Ti pensa à l’outil que Gao portait à la ceinture lorsqu’il avait retaillé une cheville devant eux.
La poussière ajoutait une autre chronologie. Sous l’ensouple, le sol montrait une longue zone propre à l’endroit où le cylindre avait reposé plusieurs jours. Une trace de traînée conduisait jusqu’aux tréteaux. On l’avait déplacé récemment, puis hissé. Autour du corps, la poussière ne portait pas les pas nombreux d’une équipe de maintenance.
— Combien d’hommes faut-il pour lever cette pièce ? demanda Ti.
— Deux sans dispositif, répondit Gao. Un seul avec une corde et la traverse.
Il avait fourni lui-même la réponse.
Tao demanda une reconstitution sans charge humaine. On remplaça Wei par des sacs de paille. Deux ouvriers tirèrent l’ensouple jusqu’aux tréteaux, puis Tao passa une corde sur la traverse. En libérant la fixation gauche, le cylindre tomba obliquement et frappa les sacs à la position exacte de la blessure.
Le bruit fit reculer les témoins.
Ce n’était pas encore la preuve de l’identité du meurtrier. C’était la preuve qu’un accident simple reproduisait mal la scène et qu’un dispositif préparé la reproduisait parfaitement.

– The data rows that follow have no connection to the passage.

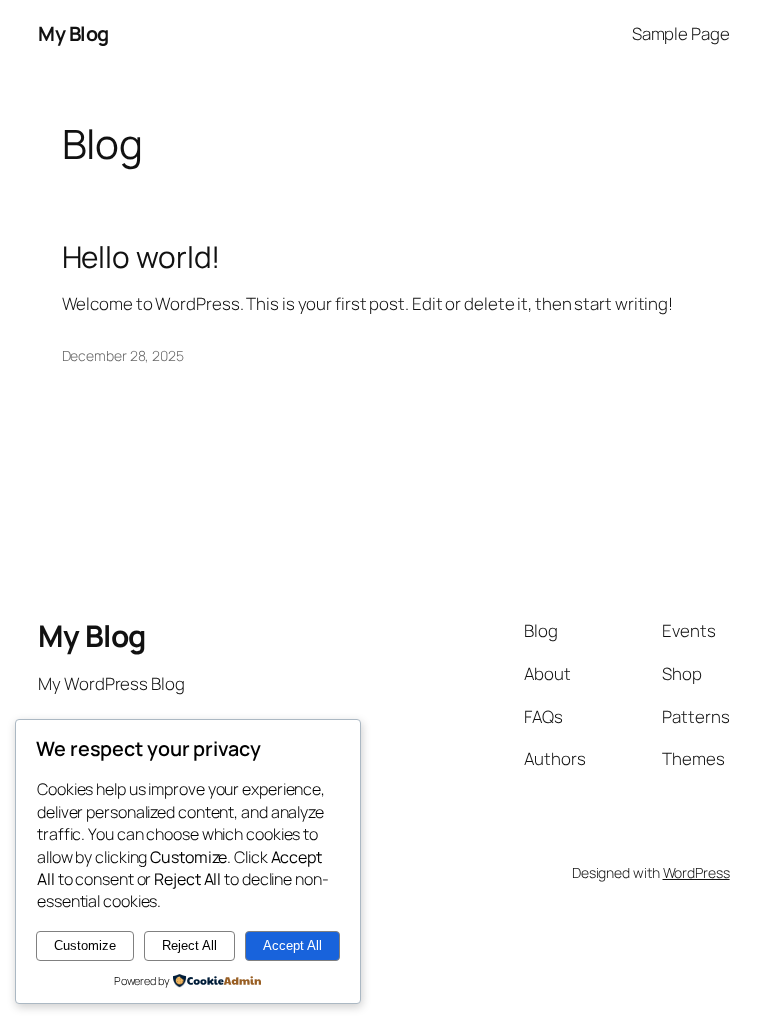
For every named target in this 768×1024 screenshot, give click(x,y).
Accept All (292, 945)
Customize (85, 945)
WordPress (696, 872)
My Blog (73, 33)
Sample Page (681, 33)
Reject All (189, 945)
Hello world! (141, 256)
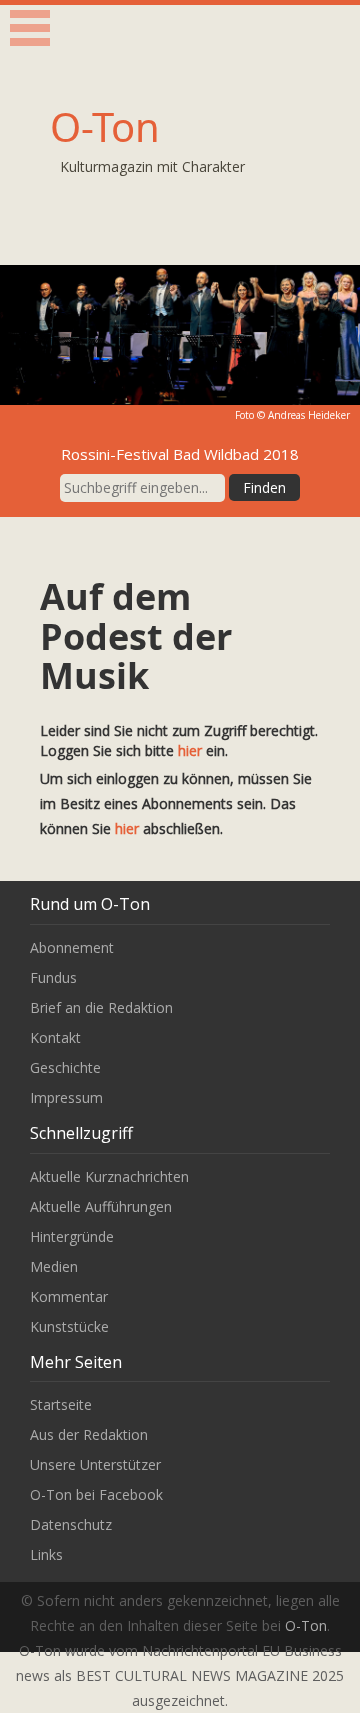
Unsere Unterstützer (95, 1464)
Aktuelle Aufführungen (101, 1206)
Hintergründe (72, 1236)
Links (46, 1554)
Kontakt (55, 1037)
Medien (54, 1266)
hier (190, 750)
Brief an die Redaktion (101, 1007)
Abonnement (72, 947)
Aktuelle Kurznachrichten (109, 1176)
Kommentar (69, 1296)
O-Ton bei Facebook (96, 1494)
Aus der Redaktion (89, 1434)
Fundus (53, 977)
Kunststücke (69, 1326)
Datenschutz (71, 1524)
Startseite (61, 1404)
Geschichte (65, 1067)
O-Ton (105, 126)
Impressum (66, 1097)
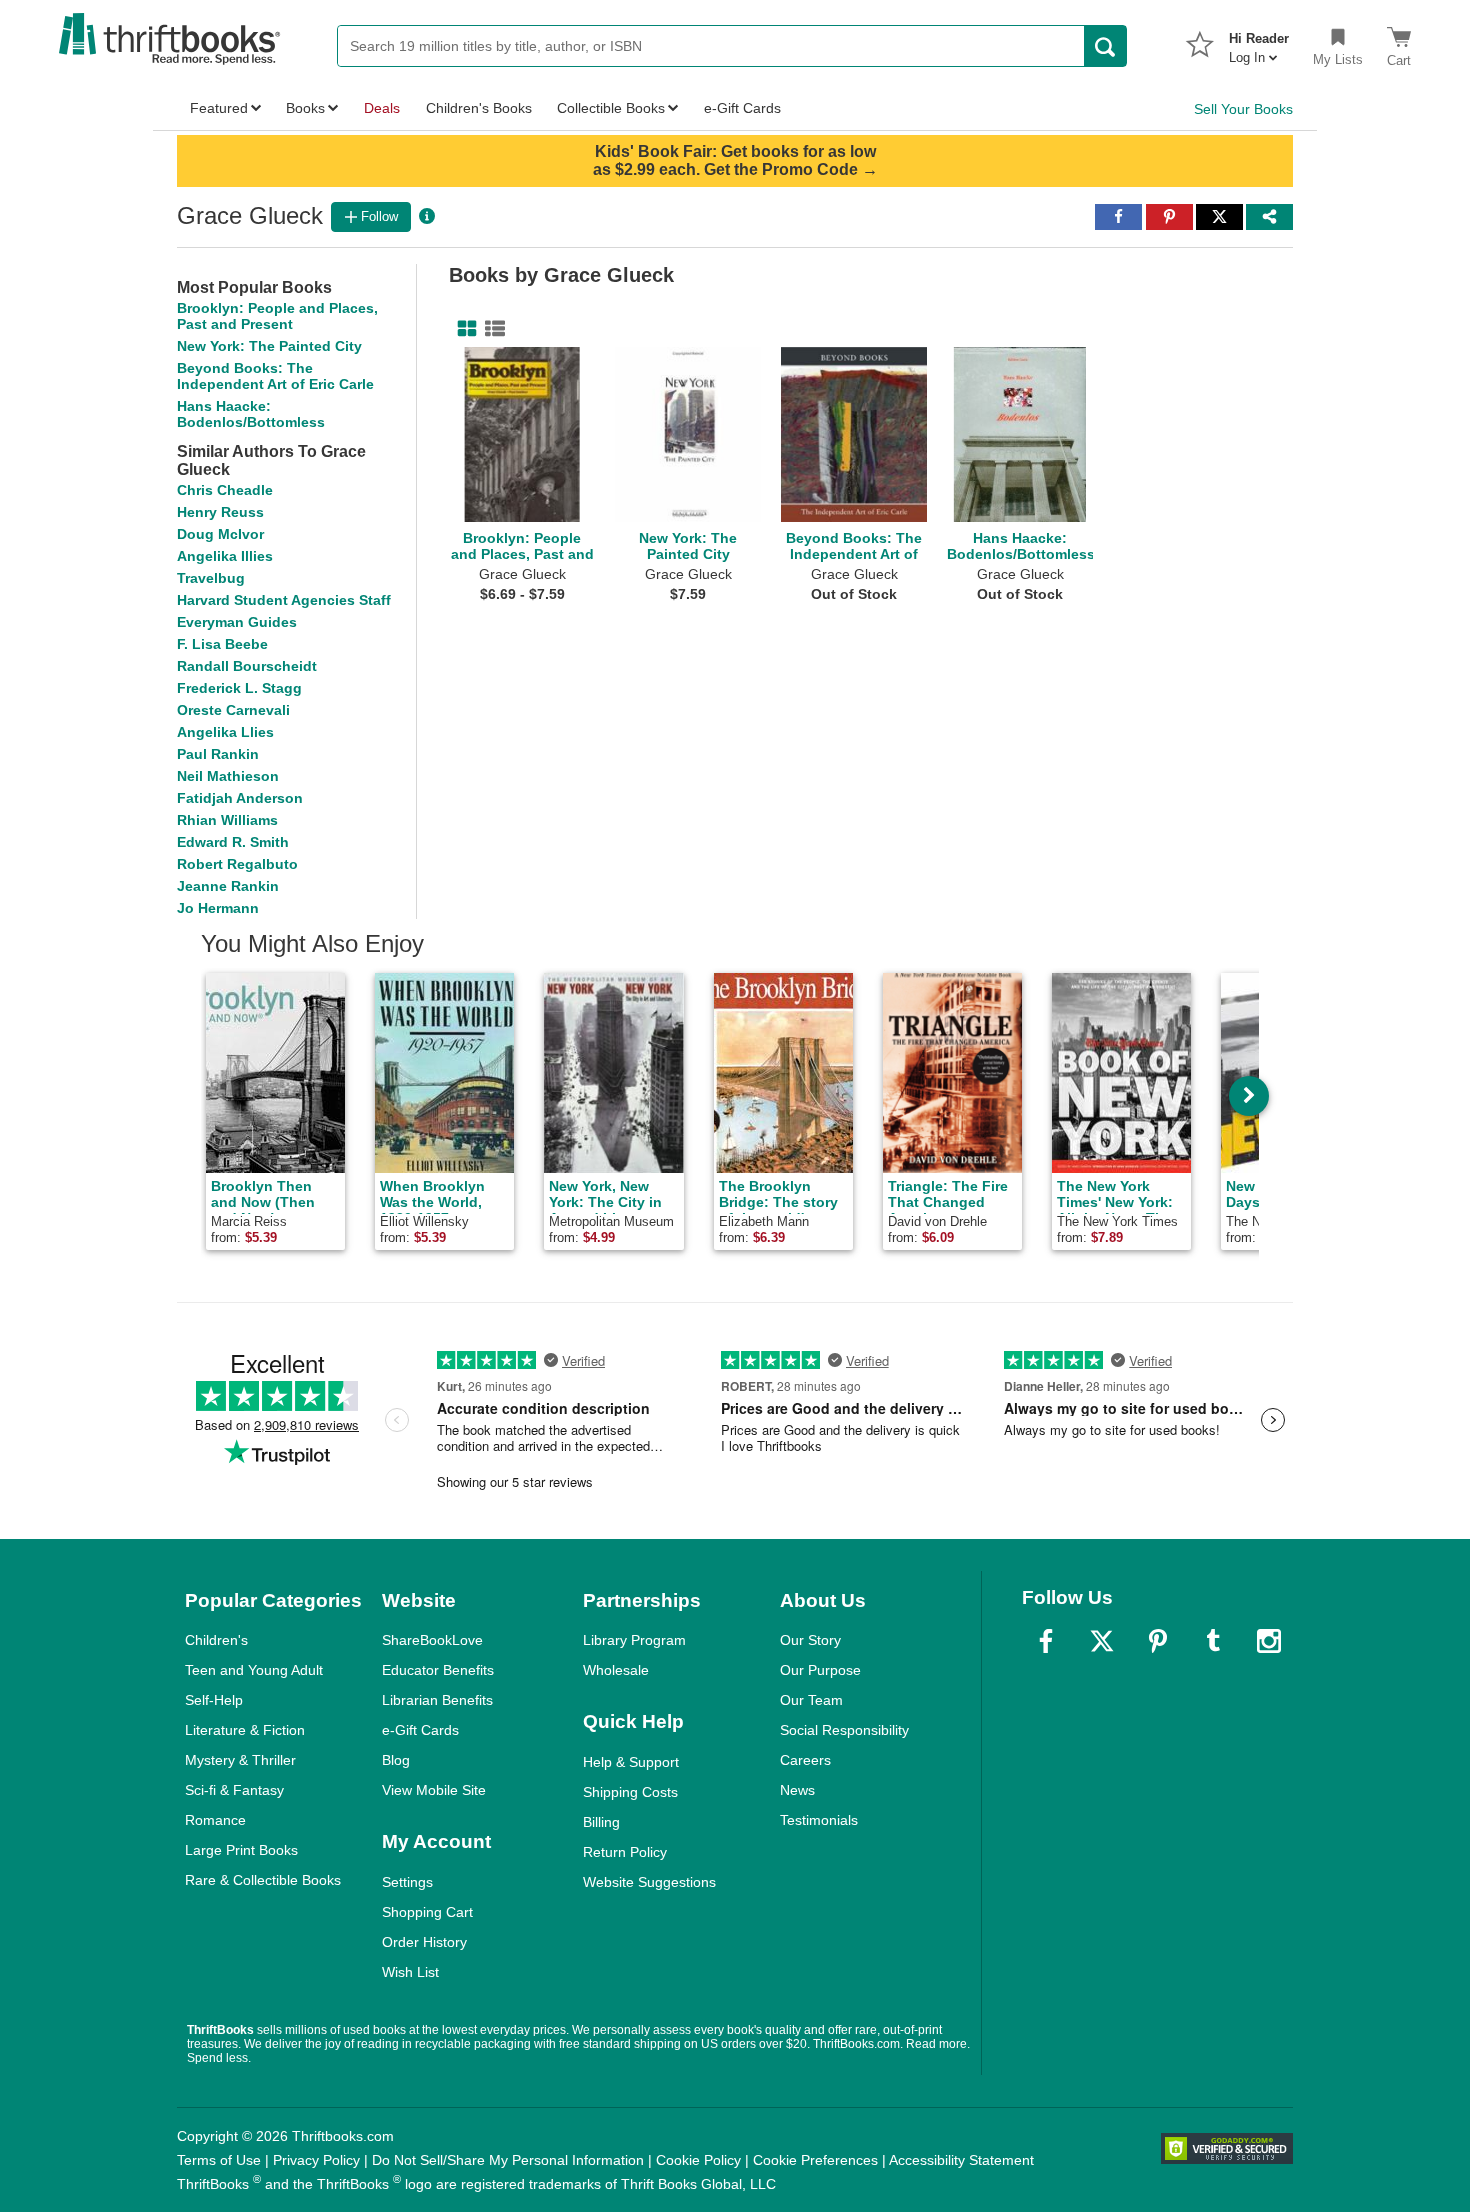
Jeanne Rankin (228, 886)
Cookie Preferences (815, 2160)
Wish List (410, 1972)
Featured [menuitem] (219, 108)
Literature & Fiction (245, 1730)
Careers (805, 1760)
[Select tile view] (491, 329)
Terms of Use (219, 2160)
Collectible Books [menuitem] (611, 108)
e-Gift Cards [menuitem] (742, 108)
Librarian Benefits (437, 1700)
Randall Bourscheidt (247, 666)
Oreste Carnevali (233, 710)
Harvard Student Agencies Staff (284, 600)
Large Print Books (241, 1850)
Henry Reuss (220, 512)
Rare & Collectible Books (263, 1880)
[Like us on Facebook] (1046, 1641)
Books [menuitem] (305, 108)
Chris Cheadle (225, 490)
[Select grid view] (463, 329)
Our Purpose (820, 1670)
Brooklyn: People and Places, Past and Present (277, 316)
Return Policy (625, 1852)
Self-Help (214, 1700)
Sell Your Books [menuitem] (1243, 109)
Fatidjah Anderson (240, 798)
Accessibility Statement (961, 2160)
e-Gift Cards (420, 1730)
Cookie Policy (698, 2160)
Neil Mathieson (228, 776)
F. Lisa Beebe (222, 644)
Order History (424, 1942)
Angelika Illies (225, 556)
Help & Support (631, 1762)
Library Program (634, 1640)
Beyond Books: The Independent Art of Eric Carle (275, 376)
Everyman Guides (237, 622)
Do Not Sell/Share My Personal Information (508, 2160)
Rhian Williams (227, 820)
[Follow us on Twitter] (1102, 1641)
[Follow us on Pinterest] (1158, 1641)
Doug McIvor (220, 534)
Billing (601, 1822)
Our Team (811, 1700)
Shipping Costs (630, 1792)
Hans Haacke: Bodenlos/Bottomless (251, 414)
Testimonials (819, 1820)
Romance (215, 1820)
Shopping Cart (427, 1912)
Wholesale (616, 1670)
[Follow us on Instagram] (1269, 1641)
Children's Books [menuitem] (479, 108)
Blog (396, 1760)
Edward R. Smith (233, 842)
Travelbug (211, 578)
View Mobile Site (434, 1790)
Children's (216, 1640)
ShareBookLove (432, 1640)
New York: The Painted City (269, 346)
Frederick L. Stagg (239, 688)
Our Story (810, 1640)
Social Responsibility (844, 1730)
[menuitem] (1259, 42)
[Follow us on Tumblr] (1213, 1641)
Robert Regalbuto (237, 864)
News (797, 1790)
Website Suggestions (649, 1882)
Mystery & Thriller (240, 1760)
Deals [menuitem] (382, 108)
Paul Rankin (218, 754)
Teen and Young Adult (254, 1670)
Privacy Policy (316, 2160)
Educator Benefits (438, 1670)
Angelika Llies (225, 732)
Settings (407, 1882)
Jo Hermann (218, 908)
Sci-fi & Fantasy (234, 1790)
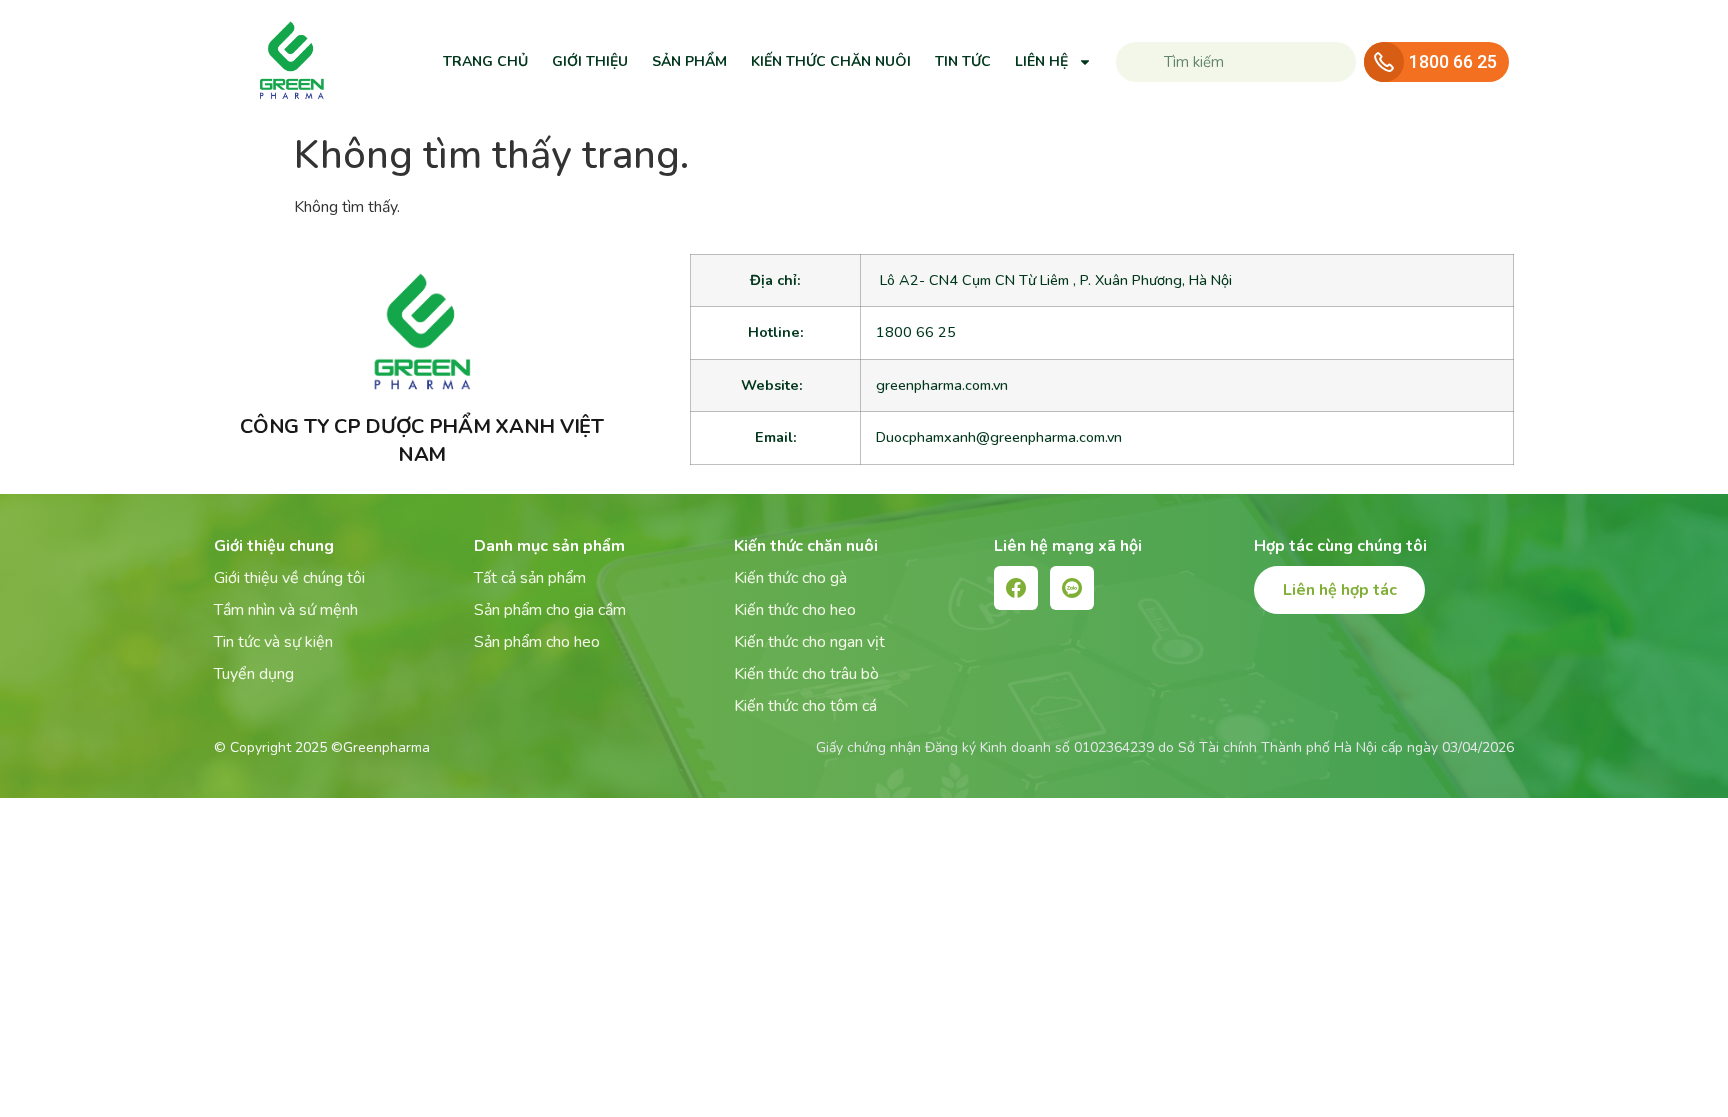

Tao examina ensuite le passage derrière la cloison. Une personne dissimulée là pouvait voir, par les ouvertures du bois, la place où Wei se serait penché. La corde avait laissé un frottement sur l’angle inférieur d’une ouverture. En tirant lentement, le meurtrier maintenait l’ensouple; en relâchant d’un coup, il libérait l’extrémité gauche. La cheville neuve servait probablement de retenue provisoire pendant la préparation.
Une fine poussière blanche recouvrait le sol du passage. Près de la cloison, elle portait l’empreinte partielle d’une semelle large. Plusieurs ouvriers chaussaient le même modèle. Un fragment de copeau appartenant au bois clair de la cheville s’était logé dans une fente.
Tsiao Taï calcula le temps nécessaire. Un homme connaissant le métier pouvait hisser la pièce en quelques minutes avant l’arrivée de Wei, attendre derrière la cloison, provoquer la chute puis gagner l’escalier extérieur pendant que le bruit attirait les ouvriers par la cour. Il lui restait ensuite assez de temps pour rejoindre le magasin et se mêler aux personnes appelées par l’apprenti.
— Qui est revenu avec vous après le cri ? demanda Ti à Gao.
Le responsable nomma Qian, deux contremaîtres et un agent de Shen. Wei était déjà sous le bois. La petite porte de l’escalier n’avait pas été surveillée.
La scène permettait donc une fuite. Elle ne désignait pas encore l’homme qui l’avait empruntée.
*
Gao Zhen fut interrogé dans la salle voisine.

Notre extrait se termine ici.